- [Excerpted text]:

Implement #2 and plug the race completely.

percpu_counter_sum() is still inherently racy against a concurrent
percpu_counter_add_batch() fastpath unless externally serialized. That's
completely independent of CPU hotplug though.

Fixes: 8b57b11cca88 ("pcpcntrs: fix dying cpu summation race")
Signed-off-by: Thomas Gleixner <[email protected]>
Cc: Dennis Zhou <[email protected]>
Cc: Tejun Heo <[email protected]>
Cc: Christoph Lameter <[email protected]>
Cc: Dave Chinner <[email protected]>
Cc: Yury Norov <[email protected]>
Cc: Andy Shevchenko <[email protected]>
Cc: Rasmus Villemoes <[email protected]>
Cc: Ye Bin <[email protected]>
Cc: [email protected]
---
include/linux/cpuhotplug.h | 2 -
lib/percpu_counter.c | 57 +++++++++++++++++++--------------------------
2 files changed, 26 insertions(+), 33 deletions(-)

--- a/include/linux/cpuhotplug.h
+++ b/include/linux/cpuhotplug.h
@@ -91,7 +91,6 @@ enum cpuhp_state {
CPUHP_PRINTK_DEAD,
CPUHP_MM_MEMCQ_DEAD,
CPUHP_XFS_DEAD,
- CPUHP_PERCPU_CNT_DEAD,
CPUHP_RADIX_DEAD,
CPUHP_PAGE_ALLOC,
CPUHP_NET_DEV_DEAD,
@@ -196,6 +195,7 @@ enum cpuhp_state {
CPUHP_AP_SMPCFD_DYING,
CPUHP_AP_X86_TBOOT_DYING,
CPUHP_AP_ARM_CACHE_B15_RAC_DYING,
+ CPUHP_AP_PERCPU_COUNTER_STARTING,
CPUHP_AP_ONLINE,
CPUHP_TEARDOWN_CPU,

--- a/lib/percpu_counter.c
+++ b/lib/percpu_counter.c
@@ -12,7 +12,7 @@

#ifdef CONFIG_HOTPLUG_CPU
static LIST_HEAD(percpu_counters);
-static DEFINE_SPINLOCK(percpu_counters_lock);
+static DEFINE_RAW_SPINLOCK(percpu_counters_lock);
#endif

#ifdef CONFIG_DEBUG_OBJECTS_PERCPU_COUNTER
@@ -126,13 +126,8 @@ EXPORT_SYMBOL(percpu_counter_sync);
* Add up all the per-cpu counts, return the result. This is a more accurate
* but much slower version of percpu_counter_read_positive().

- [Source data]:
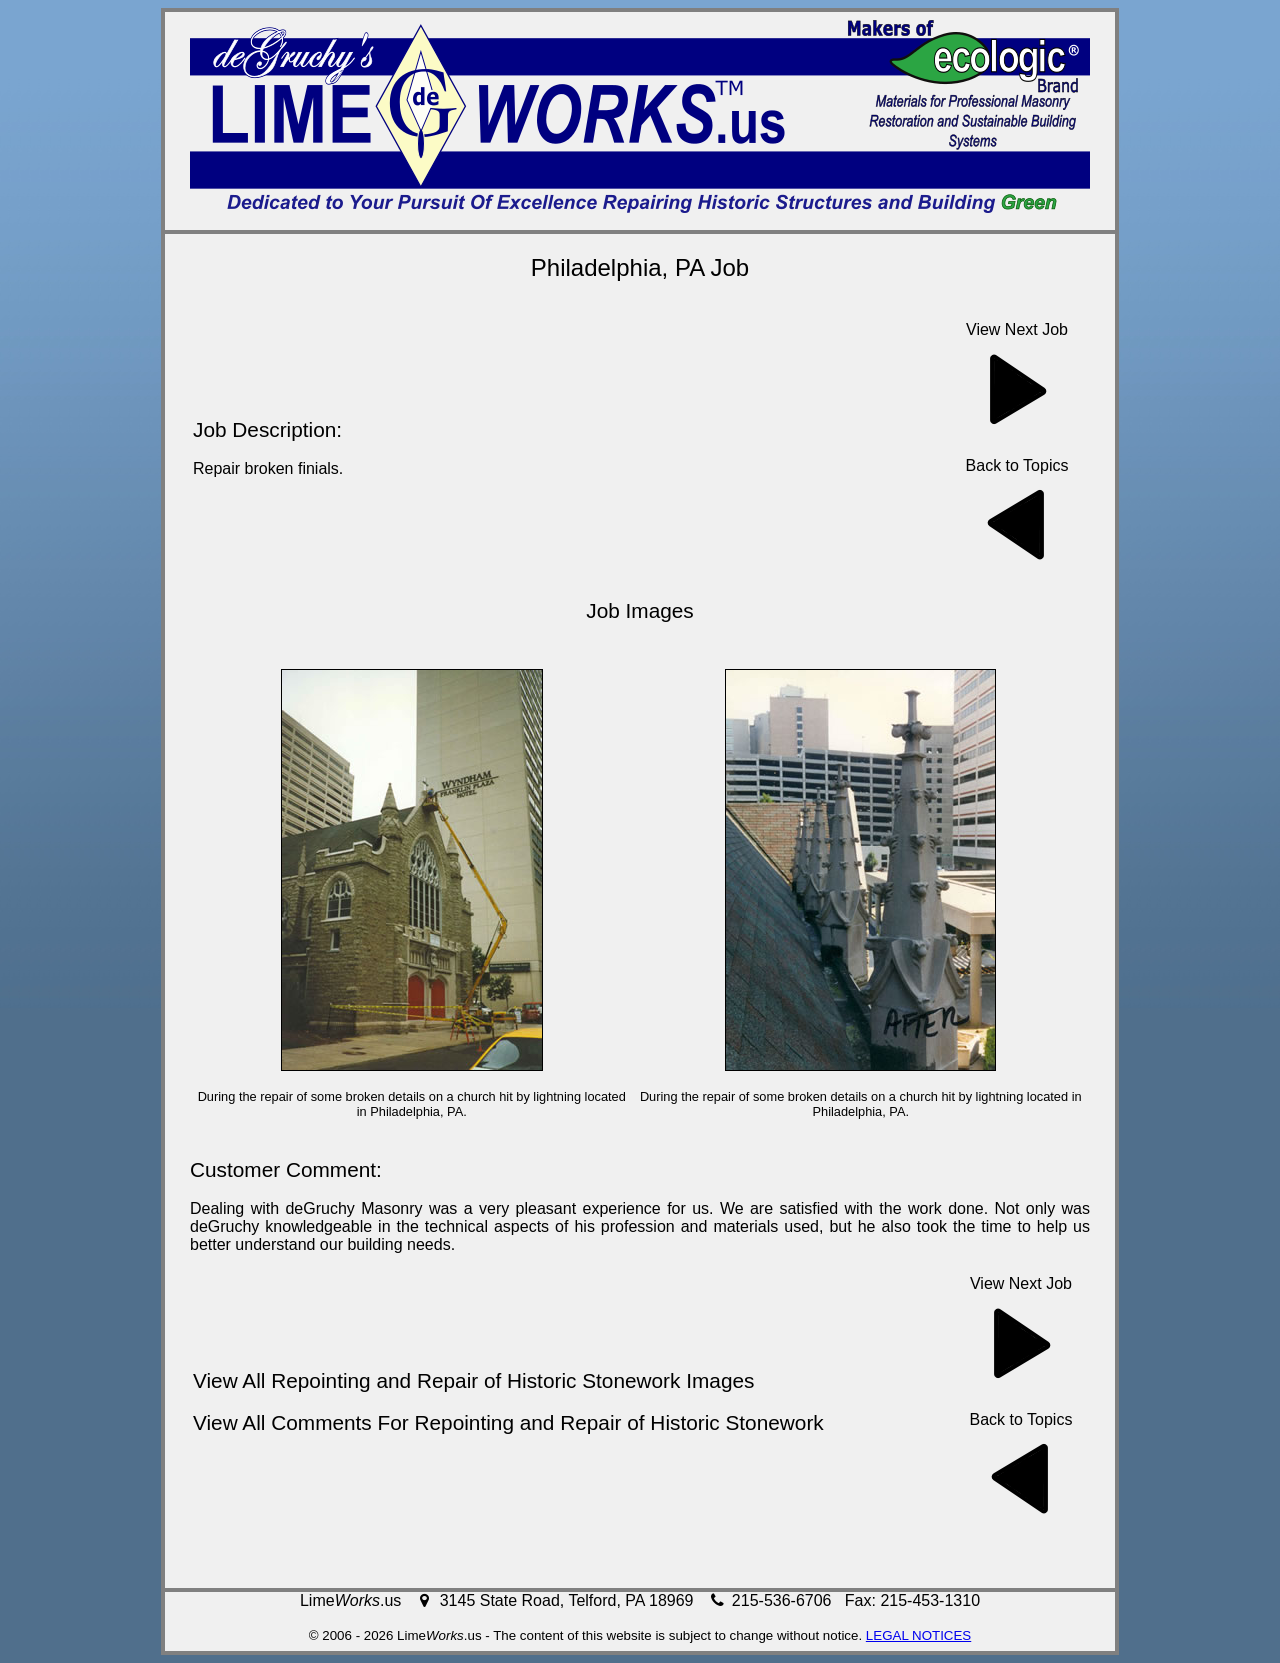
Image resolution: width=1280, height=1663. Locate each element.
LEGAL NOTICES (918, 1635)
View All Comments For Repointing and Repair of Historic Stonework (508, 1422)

- [What is asked]:
Rewrite everything in the patch from "Signed-off-by: Thomas Gleixner" down to "insertions(+), 33 deletions(-)", replacing "insertions" with "additions". The listing is unrelated to this and can be ignored.

- [Written solution]:
Signed-off-by: Thomas Gleixner <[email protected]>
Cc: Dennis Zhou <[email protected]>
Cc: Tejun Heo <[email protected]>
Cc: Christoph Lameter <[email protected]>
Cc: Dave Chinner <[email protected]>
Cc: Yury Norov <[email protected]>
Cc: Andy Shevchenko <[email protected]>
Cc: Rasmus Villemoes <[email protected]>
Cc: Ye Bin <[email protected]>
Cc: [email protected]
---
include/linux/cpuhotplug.h | 2 -
lib/percpu_counter.c | 57 +++++++++++++++++++--------------------------
2 files changed, 26 additions(+), 33 deletions(-)